In: Economics
describe
1. equilibrium condition in a savings model with not assets
2. equilibrium condition in a saving model with government bonds
If there is no option to invest in the asset market like
government bonds then all the funds people want to save will put
them into savings. Hence absolute size of the savings size will
increase. It will put upward pressure in the savings supply. Hence
in the market loanable funds will increase. Hence we can see that
interest rate will be low and total equilibrium savings/investment
will be equal.
2. If there are provision of
government bonds, some people may choose to invest in them as a
alternative savings tool. Hence in the loanable fund market, there
will be a shortage in the supply of loanable funds. Hence now in
presence of the assets to invest in, the equilibrium interest rate
will be high and total amount of equilibrium savings/investment
will be low.
Now let's say price of government bond falls then people will buy more government bonds.
Why?
Government bonds are a security where government pays you back some amount after a period. Like you will be paid 120 dollars after 3momths.

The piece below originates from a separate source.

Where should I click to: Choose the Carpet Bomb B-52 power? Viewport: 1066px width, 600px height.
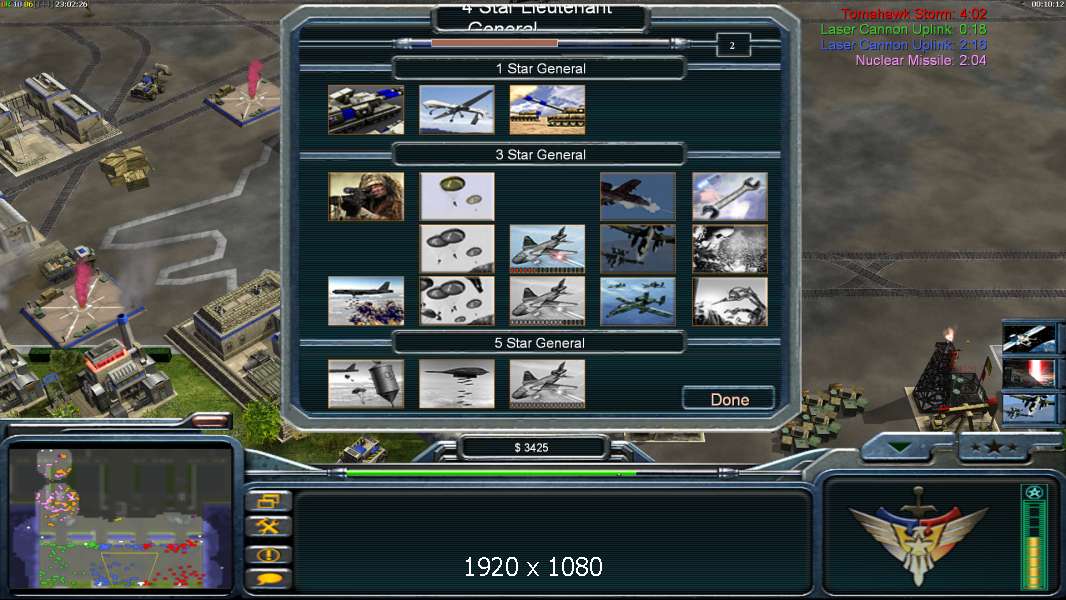click(x=366, y=301)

Now if the bond price is 100 then your gain will be 20% but if the price is 110 then your gain will be around 9%. Hence increasing the price of bonds will discourage people to invest in the bonds. Hence loanable market will have more supply of funds and interest rate will drop and equilibrium savings and investment will be higher. Hence bond price has a inverse relationship with interest rate and has a direct relationship between equilibrium savings and investment quantity.
I hope you understood the concept and I solved your question.